Day 1: Does this mean I'm a failure?
My list of excuses for gaining so much weight is long. The main one is I've been on the road a lot during the last four months. Either work, family emergency or vacation kept me away from home and my routine. I don't do well when I don't follow my routine. Even when I was home for the weekends it took me a day to get back into the groove of things, only to leave on a Monday for another trip. I never got a routine down when I was away. I don't know why, but it just seemed impossible and unimportant.
My hours were long and erratic. I never knew from one day to the next what hours I'd be working or for how long I'd be standing on my feet, and stressed about the endless problems at work. It played havoc on my body and my mind. I feel like I've been depressed for months.
The really sad part is I feel like a complete failure in the weight loss game. It's strange how hard I am on myself. I don't look at other people as failures when they gain weight back, I figure they're just human and that's what happens. We screw things up sometimes. It's just life. I'm not as lenient on myself for a weight gain. Instead I'm highly critical, and consider it a personal failure of the worst kind.
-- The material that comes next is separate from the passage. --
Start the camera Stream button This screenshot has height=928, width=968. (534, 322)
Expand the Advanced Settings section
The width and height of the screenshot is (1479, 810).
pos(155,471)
One of my favorite bloggers is going through a personal health crisis. I love this person even though I've never met her in real life. Her enthusiasm is contagious. She recently told me about what she's going through and that she doesn't want to blog publicly anymore because she can't stand being a public failure. That broke my heart. She's just like me. I don't want people to think I'm a failure. I want to be perfect. I want to be a poster child for weight loss. I want to be admired and held up as an example of what can be accomplished. Instead, I'm an example of what NOT to do.
The fact is, I'm not perfect. Far from it in many areas of my life, but especially when it comes to my weight. It's a fight I've been fighting for a very long time and one I'm not ready to give up on. I figure I'll be fighting it to my death.
I know I can lose the weight, again. It frustrates me that I do this to myself. It's damaging to my health and to my mind to gain so much weight. Sometimes I feel like if I don't figure out the real reason for my overeating that I'll never really successful at losing the weight. I have some ideas why I want to eat so much, why I want to be fat, but knowing why doesn't seem to help me conquer my demon.
My goal for the present is to lose the 22.2 pounds. I know what to do, count Points and stay within my allowed Points, and exercise. I've been failing in both areas and that's resulted in a large weight gain.
I'm also going to try my best to post every day. Not mindless posts about where I am on my trips, but posts from my heart. I've noticed my heart hasn't been in the right place lately. The depression shines through most everything I've written lately. I have to pull myself out of this funk and move on with my life.
This is a new day, a new start. No deadlines for me, just one day at a time. I'll also repeat my mantra....I am NOT a failure. I am NOT a failure. Or should I say the positive, I am a successful, worthwhile human being. If only I believe it.